● **TASK INSTRUCTIONS**: Only one stretch of the data below is wanted: the lines from the one with "Image resolution: width=886" through the one with "Enable the Send E-mail checkbox", repeated exactly.

● **EXERCISE MATERIAL**:
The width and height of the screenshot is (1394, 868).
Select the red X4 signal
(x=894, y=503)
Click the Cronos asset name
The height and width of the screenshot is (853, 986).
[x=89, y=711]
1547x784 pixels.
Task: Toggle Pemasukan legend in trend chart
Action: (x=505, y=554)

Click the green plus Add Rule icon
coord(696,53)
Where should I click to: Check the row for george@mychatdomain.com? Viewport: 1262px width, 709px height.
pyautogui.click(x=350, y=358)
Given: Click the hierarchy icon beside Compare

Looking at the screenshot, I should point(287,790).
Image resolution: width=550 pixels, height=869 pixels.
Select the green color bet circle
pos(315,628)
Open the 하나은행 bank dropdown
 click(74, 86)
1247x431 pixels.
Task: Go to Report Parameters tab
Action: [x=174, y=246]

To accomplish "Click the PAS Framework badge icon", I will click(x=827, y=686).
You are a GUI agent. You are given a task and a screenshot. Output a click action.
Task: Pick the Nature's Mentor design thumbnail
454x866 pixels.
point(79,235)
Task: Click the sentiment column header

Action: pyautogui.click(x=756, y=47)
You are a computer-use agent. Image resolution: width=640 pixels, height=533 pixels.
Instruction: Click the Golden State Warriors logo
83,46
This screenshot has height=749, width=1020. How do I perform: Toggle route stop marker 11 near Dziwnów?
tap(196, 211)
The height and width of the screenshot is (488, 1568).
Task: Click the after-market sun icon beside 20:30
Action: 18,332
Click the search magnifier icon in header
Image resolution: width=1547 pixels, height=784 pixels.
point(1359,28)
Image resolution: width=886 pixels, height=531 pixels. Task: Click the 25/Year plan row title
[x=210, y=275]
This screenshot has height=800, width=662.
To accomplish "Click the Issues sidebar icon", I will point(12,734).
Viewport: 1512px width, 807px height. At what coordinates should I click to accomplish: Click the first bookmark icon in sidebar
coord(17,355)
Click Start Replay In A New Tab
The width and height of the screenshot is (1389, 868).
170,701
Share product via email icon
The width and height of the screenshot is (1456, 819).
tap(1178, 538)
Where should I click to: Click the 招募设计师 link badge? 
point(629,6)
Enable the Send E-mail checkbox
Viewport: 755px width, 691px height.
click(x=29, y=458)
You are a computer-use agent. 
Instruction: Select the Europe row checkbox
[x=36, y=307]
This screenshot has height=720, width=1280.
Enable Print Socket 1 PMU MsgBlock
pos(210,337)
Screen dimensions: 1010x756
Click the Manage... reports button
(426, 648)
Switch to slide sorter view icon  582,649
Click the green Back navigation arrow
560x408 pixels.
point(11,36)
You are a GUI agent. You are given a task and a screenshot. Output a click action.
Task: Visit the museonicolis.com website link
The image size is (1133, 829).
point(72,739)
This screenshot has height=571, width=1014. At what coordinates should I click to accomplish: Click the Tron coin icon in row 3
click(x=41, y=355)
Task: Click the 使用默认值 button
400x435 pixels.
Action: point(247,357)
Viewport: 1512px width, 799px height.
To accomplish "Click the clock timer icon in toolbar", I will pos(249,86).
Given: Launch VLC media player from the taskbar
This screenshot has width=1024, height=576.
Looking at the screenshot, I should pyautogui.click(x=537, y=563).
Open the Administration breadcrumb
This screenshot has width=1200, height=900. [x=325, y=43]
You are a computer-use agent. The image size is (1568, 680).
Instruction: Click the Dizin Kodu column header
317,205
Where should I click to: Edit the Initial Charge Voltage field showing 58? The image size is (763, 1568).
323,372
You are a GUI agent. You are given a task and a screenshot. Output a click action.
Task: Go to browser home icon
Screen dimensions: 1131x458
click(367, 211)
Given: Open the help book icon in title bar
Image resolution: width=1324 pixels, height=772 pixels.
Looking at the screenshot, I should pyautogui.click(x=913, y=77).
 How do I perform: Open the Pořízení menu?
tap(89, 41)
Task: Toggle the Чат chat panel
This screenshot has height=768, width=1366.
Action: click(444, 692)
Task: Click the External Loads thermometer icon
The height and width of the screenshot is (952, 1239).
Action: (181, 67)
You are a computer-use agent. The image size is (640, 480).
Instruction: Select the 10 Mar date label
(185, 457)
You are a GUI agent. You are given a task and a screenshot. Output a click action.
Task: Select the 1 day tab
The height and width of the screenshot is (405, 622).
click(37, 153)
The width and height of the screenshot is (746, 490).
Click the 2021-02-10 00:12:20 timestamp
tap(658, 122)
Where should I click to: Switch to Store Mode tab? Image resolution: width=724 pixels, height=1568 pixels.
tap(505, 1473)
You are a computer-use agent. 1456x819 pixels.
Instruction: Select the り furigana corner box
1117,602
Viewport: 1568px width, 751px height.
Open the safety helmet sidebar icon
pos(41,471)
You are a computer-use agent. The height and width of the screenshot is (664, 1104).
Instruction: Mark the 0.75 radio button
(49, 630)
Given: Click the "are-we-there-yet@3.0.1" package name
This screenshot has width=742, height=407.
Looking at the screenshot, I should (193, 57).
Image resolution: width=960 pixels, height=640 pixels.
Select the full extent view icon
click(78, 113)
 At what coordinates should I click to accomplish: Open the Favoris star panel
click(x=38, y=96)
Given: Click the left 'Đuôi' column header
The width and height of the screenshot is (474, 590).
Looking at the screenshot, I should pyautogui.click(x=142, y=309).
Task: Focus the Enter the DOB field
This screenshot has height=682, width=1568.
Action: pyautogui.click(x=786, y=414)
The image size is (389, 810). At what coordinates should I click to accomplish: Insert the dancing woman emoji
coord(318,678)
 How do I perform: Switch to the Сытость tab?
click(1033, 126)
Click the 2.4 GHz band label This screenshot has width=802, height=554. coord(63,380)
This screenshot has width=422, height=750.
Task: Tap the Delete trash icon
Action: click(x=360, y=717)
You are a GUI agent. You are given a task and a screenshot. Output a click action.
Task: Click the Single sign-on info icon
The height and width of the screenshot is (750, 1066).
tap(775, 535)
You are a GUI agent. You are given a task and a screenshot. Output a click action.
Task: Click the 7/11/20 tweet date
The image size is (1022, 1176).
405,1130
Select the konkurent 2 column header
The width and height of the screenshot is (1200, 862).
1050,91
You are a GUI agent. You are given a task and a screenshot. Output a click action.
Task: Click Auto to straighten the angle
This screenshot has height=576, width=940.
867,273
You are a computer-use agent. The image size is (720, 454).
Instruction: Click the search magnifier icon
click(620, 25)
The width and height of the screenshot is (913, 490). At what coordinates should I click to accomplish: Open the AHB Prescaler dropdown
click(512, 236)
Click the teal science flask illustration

● **ANSWER TO THIS TASK**:
Image resolution: width=886 pixels, height=531 pixels. Task: Click the 25/Year plan row title
[x=210, y=275]
This screenshot has height=800, width=662.
To accomplish "Click the Issues sidebar icon", I will point(12,734).
Viewport: 1512px width, 807px height. At what coordinates should I click to accomplish: Click the first bookmark icon in sidebar
coord(17,355)
Click Start Replay In A New Tab
The width and height of the screenshot is (1389, 868).
170,701
Share product via email icon
The width and height of the screenshot is (1456, 819).
tap(1178, 538)
Where should I click to: Click the 招募设计师 link badge? 
point(629,6)
Enable the Send E-mail checkbox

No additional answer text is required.